Saturday, September 03, 2005

What Makes a Good Comic Book?

Cartoonist Art Spiegelman wrote an essay about comics ("New Yorker," June 22, 2002) in which he praised Bernard Krigstein's Master Race as "an accomplishment of the highest orderĂ‚—a masterpiece." Thrilled by this possibility, I sought out a reproduction (online version). After reading it, I felt compelled to write Mr. Spriegelman the following letter. Alas, he never responded. Note: the link to his essay (above) doesn't include the illustrations which originally accompanied it in the "New Yorker." If anyone has a scan of the Kriegstein/Bradbury frame I mention in my letter, I would be grateful for a copy. Thanks!

Dear Mr. Spiegelman,

As a child I devoured comics, but in my late teens I felt I had outgrown them. I wasn't trying to cast off childhood by escaping from something childish. In fact, I'm sure I would have continued to read comics if the stories had continued to interest me. But I got tired of the repetition and cliches. Style became important to me, and I could now see that much of the writing was trite -- and even more of it was terrible.

But I've always retained an interest in the comic form. I'm aware that there's nothing intrinsically wrong with it. In fact, I'm convinced that comics have great potential, that the form could include masterpieces, and that a comic masterpiece would be totally distinct from a written masterpiece or a filmed masterpiece. But I haven't started reading comics again, because I need a guide to help me sort through all the drek and locate the pearls.

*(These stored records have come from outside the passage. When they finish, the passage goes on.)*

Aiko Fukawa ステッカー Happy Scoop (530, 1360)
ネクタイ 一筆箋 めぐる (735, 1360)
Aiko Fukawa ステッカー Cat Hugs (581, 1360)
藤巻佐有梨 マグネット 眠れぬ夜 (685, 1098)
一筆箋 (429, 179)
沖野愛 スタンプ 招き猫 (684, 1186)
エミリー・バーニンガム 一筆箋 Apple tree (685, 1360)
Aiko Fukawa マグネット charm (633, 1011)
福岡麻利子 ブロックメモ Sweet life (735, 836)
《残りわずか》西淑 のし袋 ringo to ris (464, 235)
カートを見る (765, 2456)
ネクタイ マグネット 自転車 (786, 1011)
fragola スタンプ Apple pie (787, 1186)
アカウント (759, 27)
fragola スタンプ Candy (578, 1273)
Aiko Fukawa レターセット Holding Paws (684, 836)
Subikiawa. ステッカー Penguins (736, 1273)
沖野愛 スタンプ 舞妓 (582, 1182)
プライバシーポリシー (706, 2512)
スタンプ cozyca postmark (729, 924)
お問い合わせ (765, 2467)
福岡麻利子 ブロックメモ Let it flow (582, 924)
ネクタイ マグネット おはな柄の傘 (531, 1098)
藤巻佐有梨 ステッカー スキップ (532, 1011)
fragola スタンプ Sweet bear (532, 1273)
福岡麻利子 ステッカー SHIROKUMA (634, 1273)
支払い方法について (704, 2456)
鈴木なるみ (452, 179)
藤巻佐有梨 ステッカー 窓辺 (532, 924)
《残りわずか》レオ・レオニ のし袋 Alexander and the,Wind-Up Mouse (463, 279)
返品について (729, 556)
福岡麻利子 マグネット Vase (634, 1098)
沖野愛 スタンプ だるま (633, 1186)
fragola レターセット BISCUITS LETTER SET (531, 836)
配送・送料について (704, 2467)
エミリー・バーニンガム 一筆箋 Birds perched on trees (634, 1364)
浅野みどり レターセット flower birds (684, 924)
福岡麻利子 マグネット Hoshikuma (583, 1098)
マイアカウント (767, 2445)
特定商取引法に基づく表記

So I was excited to read your rave about Krigstein's Master Race in the July 22nd New Yorker. After reading your article, I searched for -- and eventually found -- a reprint of the comic and read it, hoping for the best. Alas, I can't agree with you that it's a masterpiece. I do understand why you love the illustrations and the layout, and I'm sure that the comic is historically important and influential. Certainly Krigstein had a deep understanding of the form's visual potential, and I think his observation about the import of "what happens between the frames" is key. But the work fails as a masterpiece, because the relationship between illustrations and text is uncomfortable and unilluminating.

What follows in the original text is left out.